Stomiidae Daniel Levin Chris Pitsiokos Brandon
Seabrook Darktree DT 09
Saxophoniste
révélé récemment à NYC : respiration circulaire, giclées énergiques,
extrêmes de l’instrument, Chris
Pitsiokos. Violoncelliste réputé et classieux au timbre enchanteur et au
sens très sûr du glissando, Daniel Levin.

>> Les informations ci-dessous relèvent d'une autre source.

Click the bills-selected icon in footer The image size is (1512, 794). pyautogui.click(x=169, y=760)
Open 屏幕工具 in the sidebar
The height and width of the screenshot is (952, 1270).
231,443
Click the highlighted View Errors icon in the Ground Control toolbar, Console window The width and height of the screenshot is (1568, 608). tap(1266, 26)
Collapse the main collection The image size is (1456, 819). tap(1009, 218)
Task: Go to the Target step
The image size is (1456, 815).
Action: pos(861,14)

Guitariste électrique saturé, bruitiste, frénétique et abrasif, Brandon Seabrook. Label d’exception
produisant quelques pépites (John Carter et Bobby Bradford, Daunik Lazro,
Didier Lasserre, Benjamin Duboc, Eve Risser, Edouard Perraud), Dark Tree. Improvisation libre entre
les deux pôles guitare électrique et sax alto prenant le violoncelliste en
otage en le cernant de sonorités saturées et enregistrées, à mon avis, avec une
dynamique impropre. Mais je peux me tromper : est-ce l’intention des
artistes ? Cette musique dense, véhémente et chahutée est évoquée par la
mâchoire aux dents piquantes d’un poisson des abysses de la famille des Stomidae
dont une des espèces intitule chacune des 7 plages de l’album et figue sur la
pochette. Un poisson qui mord très fort au point que j’aurais peur de mettre un
doigt dans l’eau pour sentir la température avant de plonger. Ce trio dont les
musiciens sont d’excellents instrumentistes et de solides improvisateurs, n’en
doutons pas, fonctionne trop unilatéralement à mon goût. Ai vu une vidéo de
Pitsiokos jouant avec Paul Lytton à NYC, et bien, je pense qu’il ferait bien
d’étudier ses enregistrements anciens et récents de ce musicien. La
dynamique ! C’est peut-être / sans doute un parti-pris sonore, allez
savoir. Les moments où la tension se relâche et les décibels itou manquent de cette
dynamique et d’expressivité. Lisez les recommandations de Johannes Rosenberg,
John Stevens ou Eddie Prévost ! Mais ça devrait plaire aux auditeurs qui
entendent par les yeux du punk et du noise saturé, abrasif, etc… ou certains fans de Peter Brötzmann, Masayuki
Takayanagi ou Keiji Haino.
Le batteur Alvin Fielder fut un des compagnons de
route du Roscoe Mitchell Art Ensemble à Chicago avant que ce groupe devienne
l’A.E. of Chicago et par la suite on l’entendit avec Edward Kidd Jordan, un
intarissable du sax ténor. Frode
Gjerstad, l’infatigable globe-trotter du sax alto et compagnon de route de
Paal Nilssen Love, Louis Moholo, Johny Dyani, John Stevens, Fred Lonberg -
Holm, Michael Zerang, Hamid Drake etc… Damon Smith, le contrebassiste impliqué
dans l’improvisation libre et patron du label Balance Point Acoustics,
un des modèles du genre. Un seul long développement du trio intitulé Angles,
Curves, Edges and Mass durant trente-huit minutes vivaces, énergiques,
intenses et qui offrent des variations intéressantes où chacun prend l’avantage
de mener la partie à tour de rôle.
Points
forts : Frode ouvre les débats avec sa clarinette virevoltante, le
contrebassiste varie les effets et a un son à la fois puissant et un jeu
évolué. Le batteur utilise une grande gamme de frappes et de combinaisons
rythmiques / pulsations. Un
regret : la prise de son n’est pas assez précise surtout pour les détails
du jeu et du timbre du saxophoniste ainsi que la géographie de la batterie. Vu
le nombre important des publications de Gjerstad (son débit avoisine presque
celles du triumvirat Brötzmann-McPhee-Gustafsson et du quatrième mousquetaire,
Ken Vandermark, et comme eux, il tourne très souvent, jusqu’aux USA), c’est un
peu dommage de brûler une cartouche. Malgré cela, on y trouve une force naturelle
et de la sincérité, du vécu. Toujours bon à prendre, même si cette formule sax
– basse – batterie est devenu un véritable rite pour de nombreux souffleurs
free au point que cela en devient ennuyeux.